Leaf Spinach. Space and Red Kitten varieties. Planted 23 Aug 2019. Preference for the Space variety as it’s not bolting yet. But both performed well through the winter.
Winter Lettuce. Planted 23 Aug 2019. Fantastic through the winter. Growing into bigger heads now.
More new spinach. And some unknown red plant?
The last beautiful escarole. Franchi Sementi seeds. Planted 23 Aug 2019 and will probably eat this one tomorrow. Fantastic through the winter and expanded rapidly into these big beautiful heads with longer days. Plant more next season!
New Astro arugula. August-planted arugula was great in the fall but didn’t make it through the winter. Some succession plantings maybe? We like it a lot.
Minutina. Planted 12 Sept 2019. Not a huge fan. The leaves are very narrow and a bit coarse. This was the only thing eaten by some garden visitor – vole or rabbit? Hard to believe they ate this instead of the other lush greens.
Mache, with some claytonia photo-bombing. Planted 19 Sept 2019. Did okay through the winter, but not as extraordinary as claytonia. Good to have both. It’s bolting now, so I’m pulling it out. I planted too much of it.
A lone cilantro – where’d you come from? Maybe try a row in the fall and another planting early next year.
Bed of savoyed spinach. Winter Bloomsbury and Olympia. Planted 12 and 19 September 2019. Doing well, but not sure they’ll take the heat on sunny days much longer.

Not pictured: Mizuna, which grew okay in the fall but died out in mid-winter and had to be removed.
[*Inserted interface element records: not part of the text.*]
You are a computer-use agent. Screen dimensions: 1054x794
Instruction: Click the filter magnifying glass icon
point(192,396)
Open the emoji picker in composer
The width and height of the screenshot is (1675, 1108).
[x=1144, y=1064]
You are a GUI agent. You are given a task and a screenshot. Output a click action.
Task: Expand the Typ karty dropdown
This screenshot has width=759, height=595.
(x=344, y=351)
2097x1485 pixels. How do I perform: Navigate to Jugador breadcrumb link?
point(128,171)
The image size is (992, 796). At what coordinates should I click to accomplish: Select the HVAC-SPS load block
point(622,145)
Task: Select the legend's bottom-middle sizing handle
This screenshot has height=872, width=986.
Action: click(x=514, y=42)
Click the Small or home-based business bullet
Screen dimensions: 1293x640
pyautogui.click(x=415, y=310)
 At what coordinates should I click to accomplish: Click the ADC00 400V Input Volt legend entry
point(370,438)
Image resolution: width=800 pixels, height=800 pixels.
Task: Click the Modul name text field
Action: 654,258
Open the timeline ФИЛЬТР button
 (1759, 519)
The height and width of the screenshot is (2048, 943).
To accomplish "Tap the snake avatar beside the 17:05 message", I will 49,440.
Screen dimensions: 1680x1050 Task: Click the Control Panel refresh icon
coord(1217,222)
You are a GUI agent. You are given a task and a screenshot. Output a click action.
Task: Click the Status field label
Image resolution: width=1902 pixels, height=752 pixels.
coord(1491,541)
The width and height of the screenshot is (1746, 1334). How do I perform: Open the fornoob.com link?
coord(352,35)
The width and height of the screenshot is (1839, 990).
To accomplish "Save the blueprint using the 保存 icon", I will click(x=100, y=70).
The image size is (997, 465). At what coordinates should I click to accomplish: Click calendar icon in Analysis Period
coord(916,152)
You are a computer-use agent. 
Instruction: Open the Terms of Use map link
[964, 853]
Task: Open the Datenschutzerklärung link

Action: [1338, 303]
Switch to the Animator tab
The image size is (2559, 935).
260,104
I don’t think I’d grow it again as it took space away from better performers.

Peas and favas are up

I always get so excited to see the seeds sprout and start to grow. It’s a thrill that never gets old.

Pea row
Fava bean sprout
Another fava
And another!

We are also being entertained by two pesky baby red squirrels who live in the front garden where the tansy is thuggishly taking over.